En effet, la langue française ne recevra toute sa perfection qu'en allant chez ses voisins pour commercer et pour reconnaître ses vraies richesses; en fouillant dans l'antiquité à qui elle doit son premier levain, et en cherchant les limites qui la séparent des autres langues. La traduction seule lui rendra de tels services. Un idiome étranger, proposant toujours des tours de force à un habile traducteur, le tâte pour ainsi dire en tous les sens: bientôt il sait tout ce que peut ou ne peut pas sa langue; il épuise ses ressources, mais il augmente ses forces, surtout lorsqu'il traduit les ouvrages d'imagination, qui secouent les entraves de la construction grammaticale, et donnent des ailes au langage.

Notre langue n'étant qu'un métal d'alliage, il faut la dompter par le travail, afin d'incorporer ses divers éléments. Sans doute elle n'acquerra jamais ce principe d'unité qui fait la force et la richesse du grec; mais elle pourra peut-être un jour s'approcher de la souplesse et de l'abondance de la langue italienne, qui traduit avec tant de bonheur. Quand une langue a reçu toute sa perfection, les traductions y sont aisées à faire et n'apportent plus que des pensées.

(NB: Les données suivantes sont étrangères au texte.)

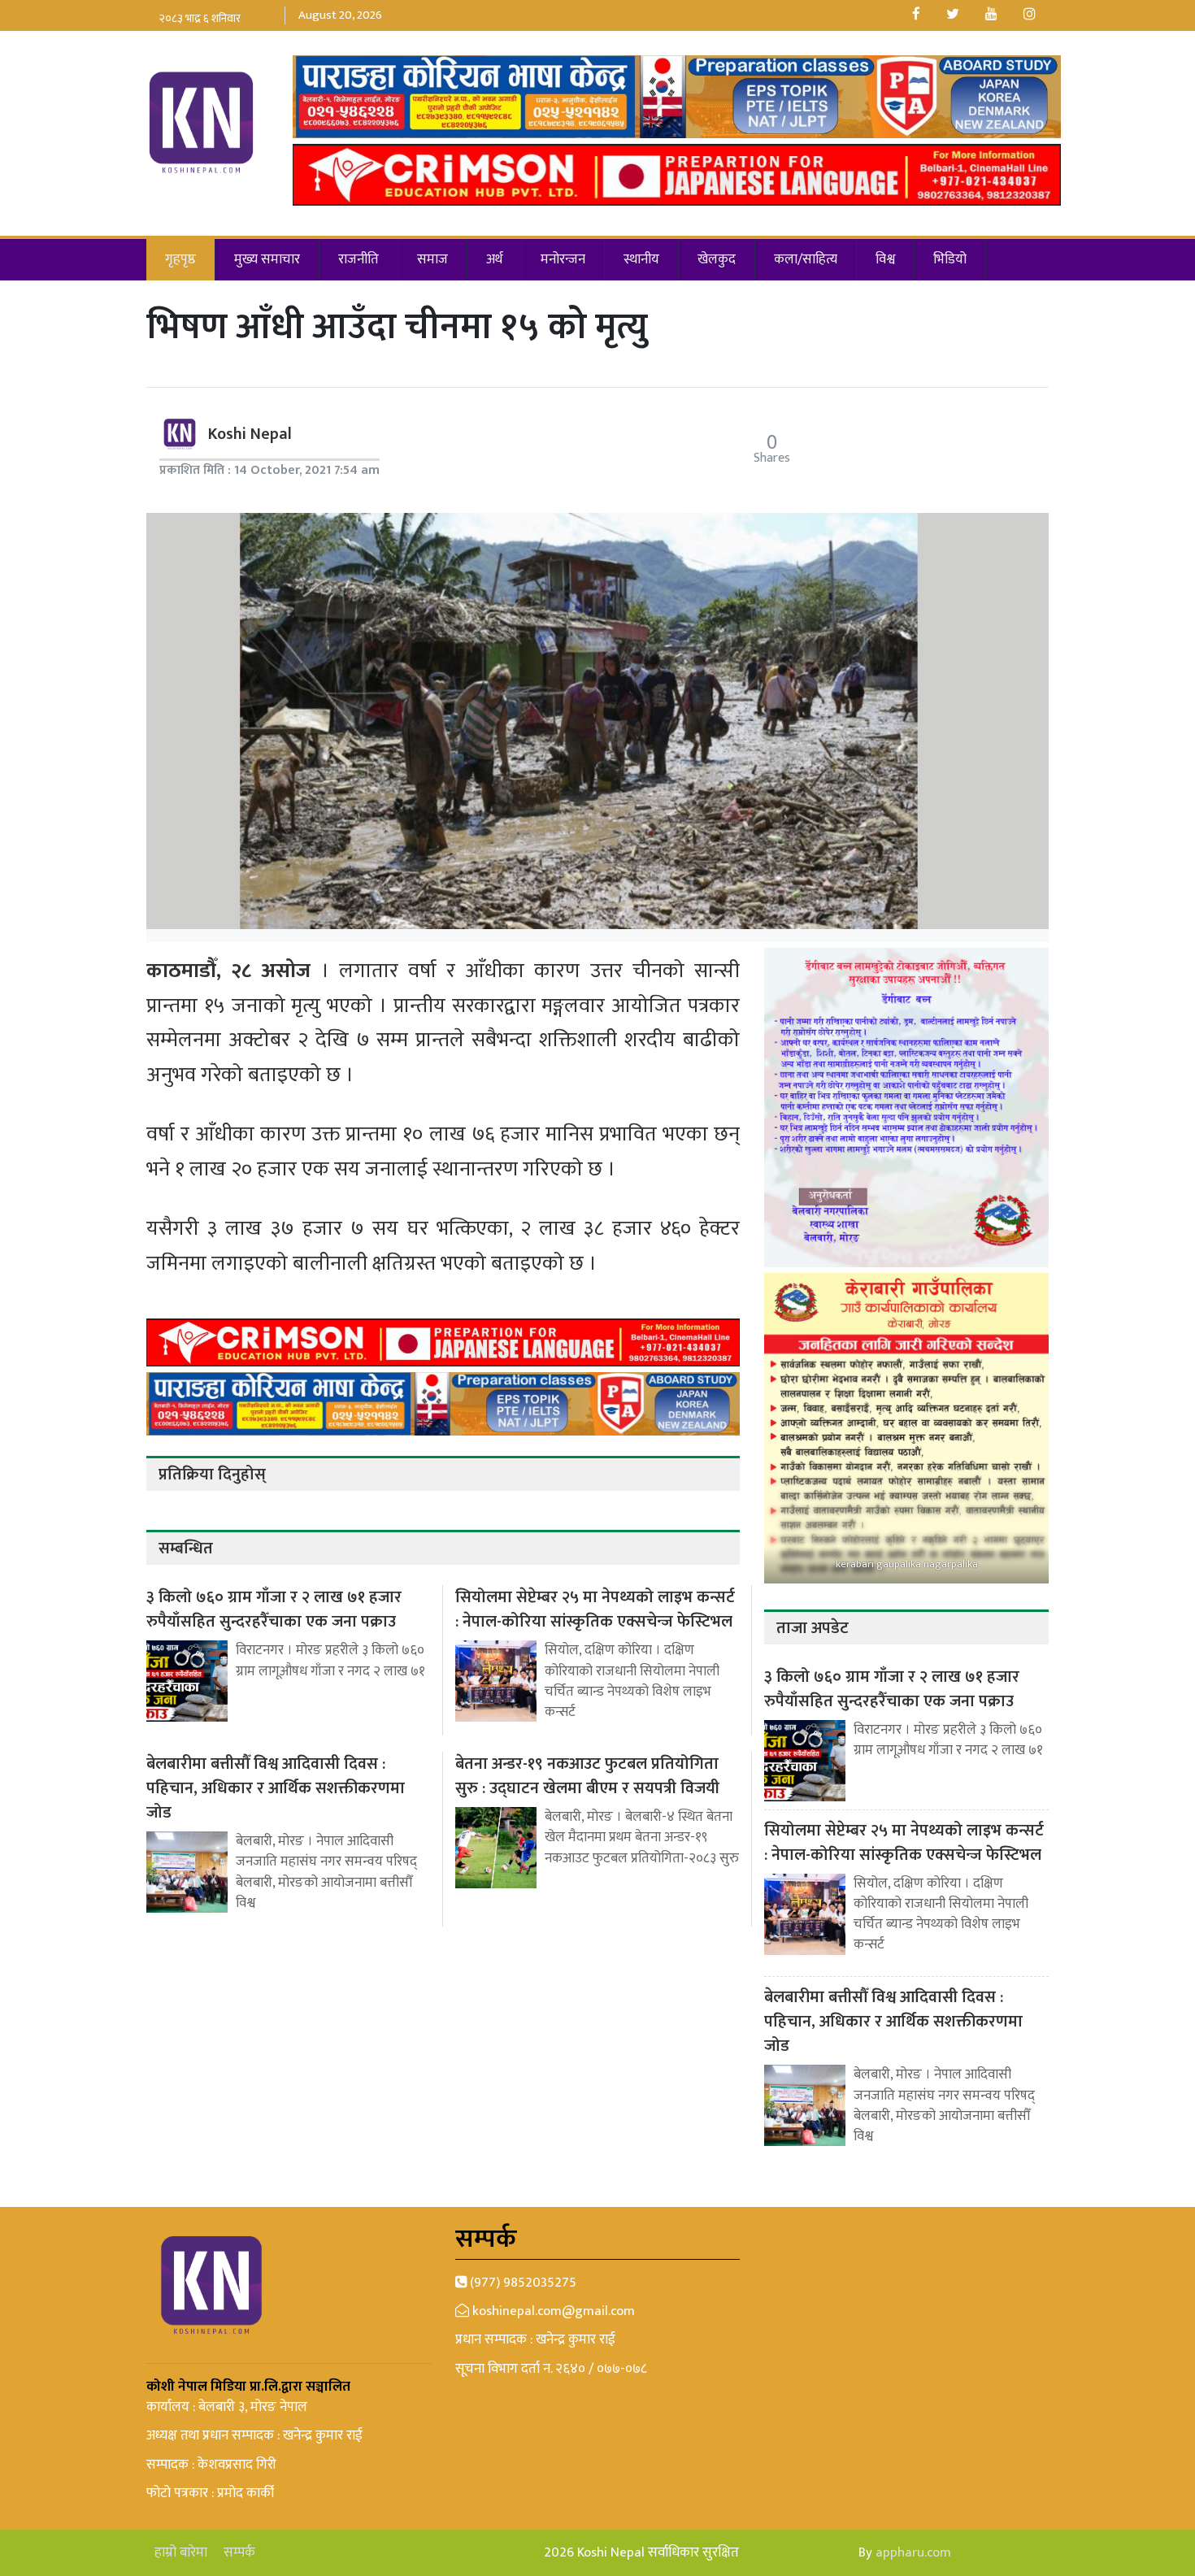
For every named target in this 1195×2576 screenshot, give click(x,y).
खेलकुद (716, 259)
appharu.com (913, 2552)
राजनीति (358, 259)
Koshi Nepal (250, 434)
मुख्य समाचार (267, 259)
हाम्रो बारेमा (180, 2553)
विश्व (885, 259)
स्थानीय (641, 259)
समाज (432, 259)
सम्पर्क (239, 2553)
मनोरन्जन (563, 259)
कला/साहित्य (805, 259)
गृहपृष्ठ (180, 259)
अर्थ (494, 259)
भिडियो (950, 259)
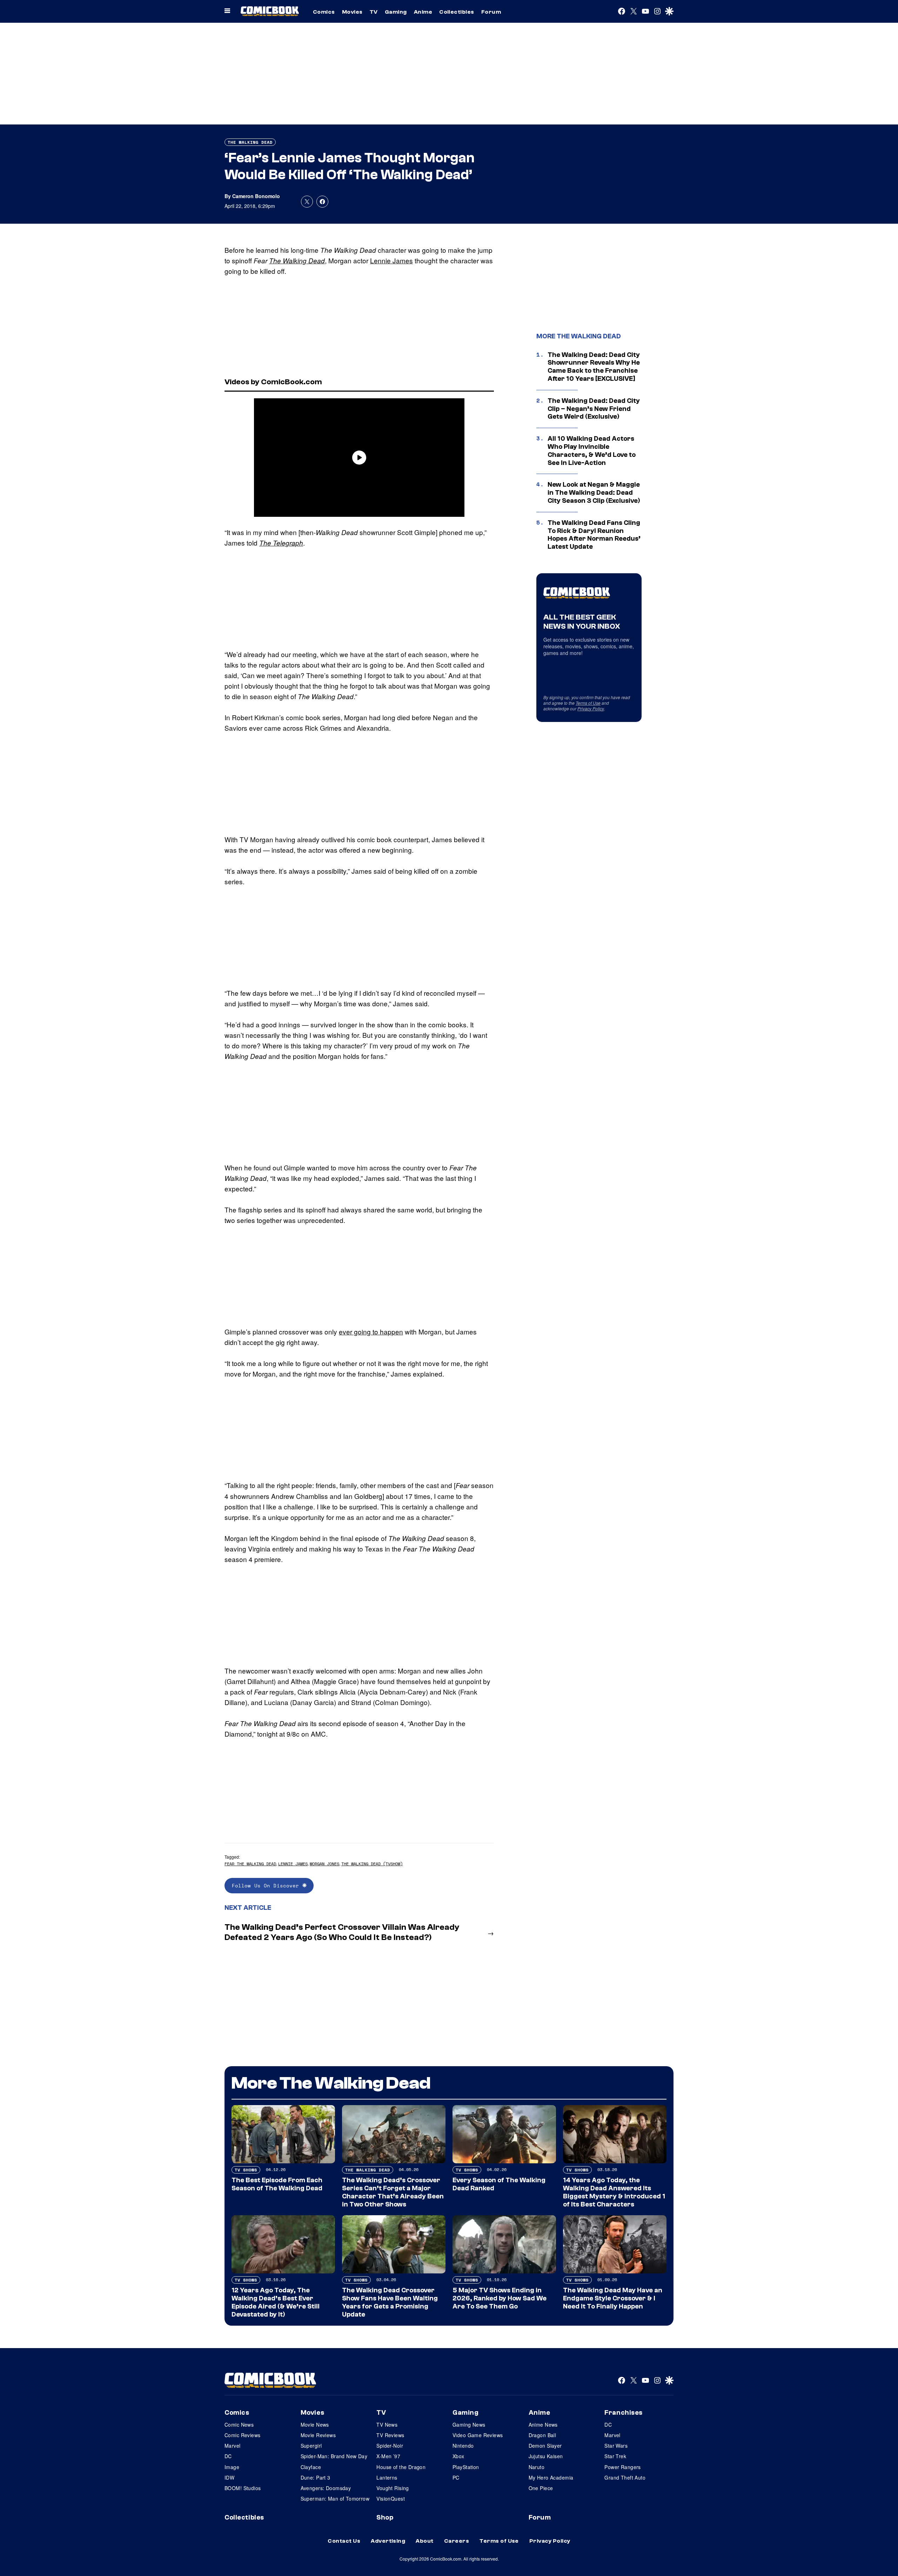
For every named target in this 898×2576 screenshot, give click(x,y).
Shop (384, 2517)
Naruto (537, 2466)
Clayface (311, 2466)
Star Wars (616, 2445)
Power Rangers (622, 2466)
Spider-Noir (389, 2445)
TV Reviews (390, 2435)
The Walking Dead (250, 142)
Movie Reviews (318, 2435)
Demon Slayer (545, 2445)
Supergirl (311, 2445)
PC (456, 2477)
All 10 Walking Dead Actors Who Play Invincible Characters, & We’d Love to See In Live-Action (592, 450)
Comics (324, 12)
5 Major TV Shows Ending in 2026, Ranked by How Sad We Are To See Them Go (500, 2298)
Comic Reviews (242, 2435)
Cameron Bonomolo (256, 196)
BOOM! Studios (242, 2488)
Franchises (623, 2412)
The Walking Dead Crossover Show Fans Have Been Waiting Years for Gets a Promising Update (390, 2302)
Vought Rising (392, 2488)
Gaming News (469, 2424)
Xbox (458, 2456)
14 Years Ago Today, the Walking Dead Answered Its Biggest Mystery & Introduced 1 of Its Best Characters (614, 2192)
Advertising (388, 2541)
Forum (491, 12)
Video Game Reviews (478, 2435)
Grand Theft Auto (624, 2477)
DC (228, 2456)
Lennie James (391, 260)
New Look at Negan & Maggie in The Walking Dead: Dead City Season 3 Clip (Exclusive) (594, 493)
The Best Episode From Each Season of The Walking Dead (277, 2184)
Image (231, 2466)
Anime (423, 12)
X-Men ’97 (388, 2456)
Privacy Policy (590, 708)
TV (374, 12)
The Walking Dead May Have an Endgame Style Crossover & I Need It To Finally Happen (612, 2298)
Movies (352, 12)
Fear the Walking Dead (250, 1864)
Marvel (232, 2445)
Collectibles (456, 12)
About (424, 2541)
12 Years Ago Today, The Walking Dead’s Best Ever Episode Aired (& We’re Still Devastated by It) (276, 2302)
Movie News (315, 2424)
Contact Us (344, 2541)
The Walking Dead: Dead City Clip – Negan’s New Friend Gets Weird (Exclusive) (594, 409)
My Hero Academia (551, 2477)
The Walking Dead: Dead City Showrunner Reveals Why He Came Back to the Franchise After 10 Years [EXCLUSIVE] (594, 367)
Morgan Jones (324, 1864)
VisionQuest (390, 2498)
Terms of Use (588, 703)
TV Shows (246, 2170)
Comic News (239, 2424)
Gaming (396, 12)
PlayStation (466, 2466)
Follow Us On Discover (267, 1885)
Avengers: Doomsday (326, 2488)
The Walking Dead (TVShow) (372, 1864)
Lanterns (386, 2477)
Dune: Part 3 (315, 2477)
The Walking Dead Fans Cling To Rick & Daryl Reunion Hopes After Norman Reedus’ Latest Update (594, 534)
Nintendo (463, 2445)
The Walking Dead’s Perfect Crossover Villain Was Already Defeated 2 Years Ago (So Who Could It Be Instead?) (342, 1932)
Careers (456, 2541)
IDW (229, 2477)
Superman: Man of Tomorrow (335, 2498)
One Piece (541, 2488)
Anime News (543, 2424)
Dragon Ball (542, 2435)
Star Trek (615, 2456)
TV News (386, 2424)
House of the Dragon (400, 2466)
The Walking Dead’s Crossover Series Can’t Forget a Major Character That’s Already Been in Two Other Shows (393, 2192)
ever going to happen (371, 1331)
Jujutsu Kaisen (546, 2456)
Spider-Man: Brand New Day (334, 2456)
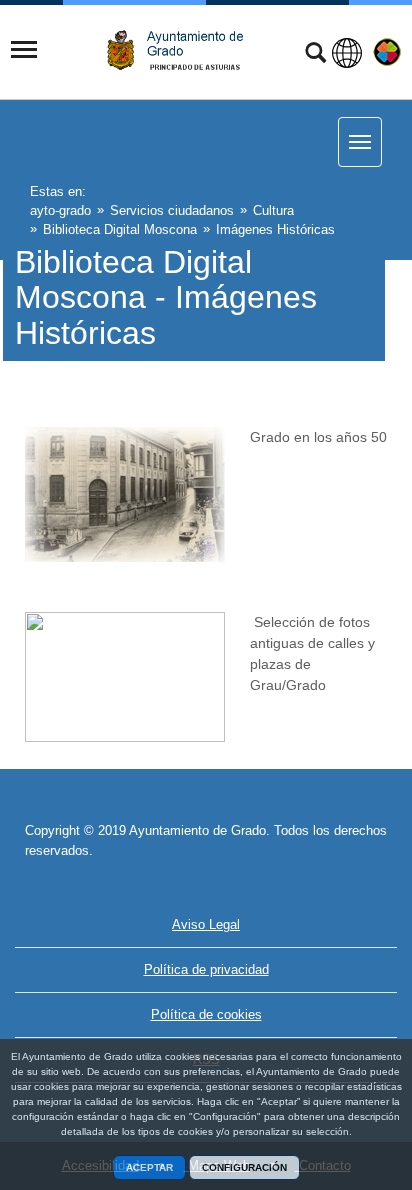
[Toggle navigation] (24, 50)
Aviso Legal (206, 924)
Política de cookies (206, 1014)
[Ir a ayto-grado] (183, 50)
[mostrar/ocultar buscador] (315, 55)
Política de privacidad (206, 969)
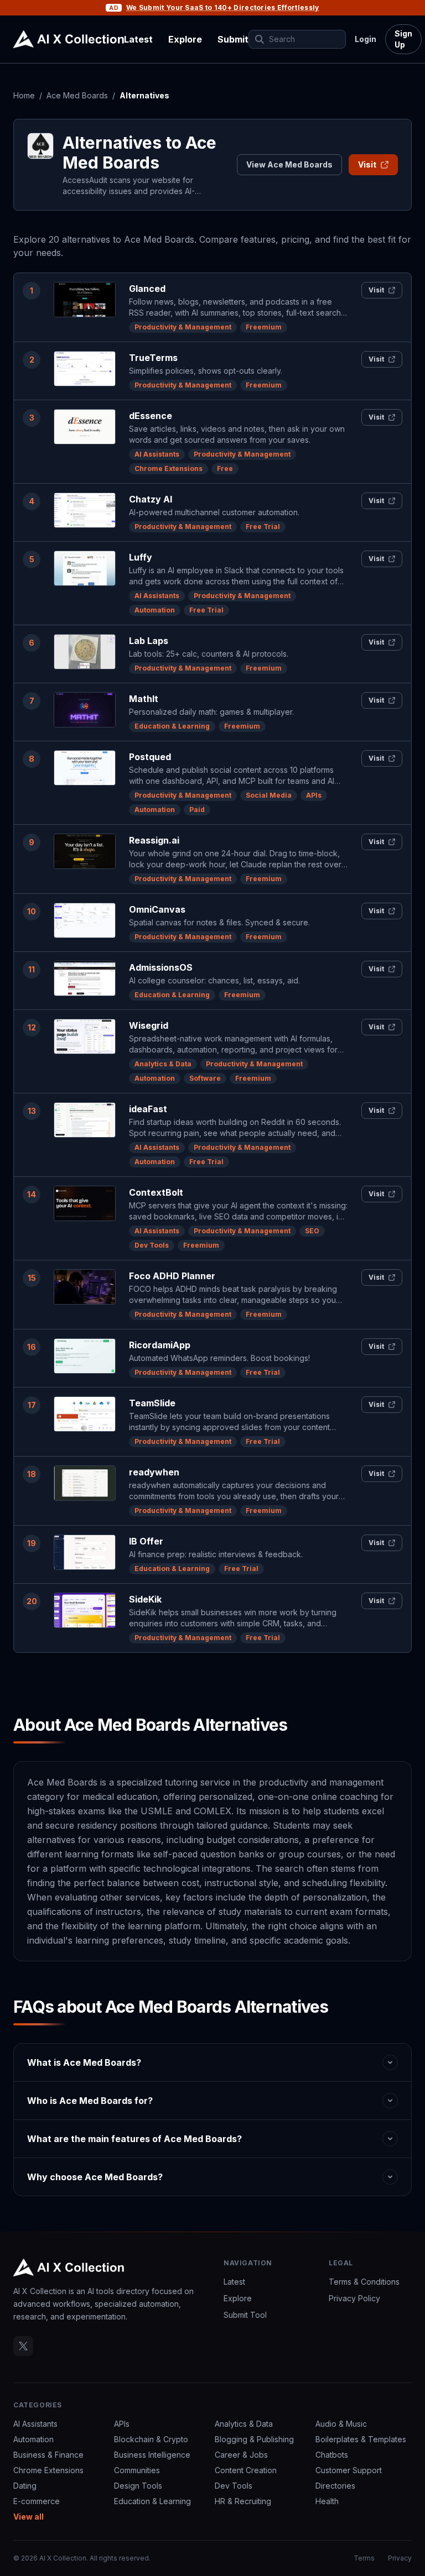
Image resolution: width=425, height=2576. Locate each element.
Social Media (269, 795)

Puisqu'on va parcourir des lieux peuplés d'ombres, de mânes et de fantômes, il est bon de dire un mot sur ce que les anciens entendaient par ces expressions.

De l'état des morts.—Ils distinguaient après la mort, l'âme, le corps et l'ombre.

L'âme était une portion de l'esprit qui anime l'univers, une subtile quintessence, un rayon très-épuré: mais c'était toujours de la matière; et quoiqu'elle ne tombât point sous les sens, on ne la croyait pas pur esprit: tout alors avait une forme et occupait un lieu quelconque. Seulement on lui donnait quelquefois la figure d'un papillon qui s'échappe de la bouche d'un mourant, pour exprimer son excessive légèreté, et non pour assigner sa véritable forme, qui n'était pas déterminée.

Mais l'ombre différait de l'âme, en ce qu'elle retenait la figure et l'apparence du corps. Elle en était le spectre, le simulacre, le fantôme; et, bien qu'elle fût d'une matière assez ténue pour échapper au toucher, cependant elle était visible et conservait les idées, les goûts et les affections que le mort avait eus dans sa vie.

Les noms d'ombre, de spectre, de simulacre et de fantôme signifient donc tous image et représentation de l'homme.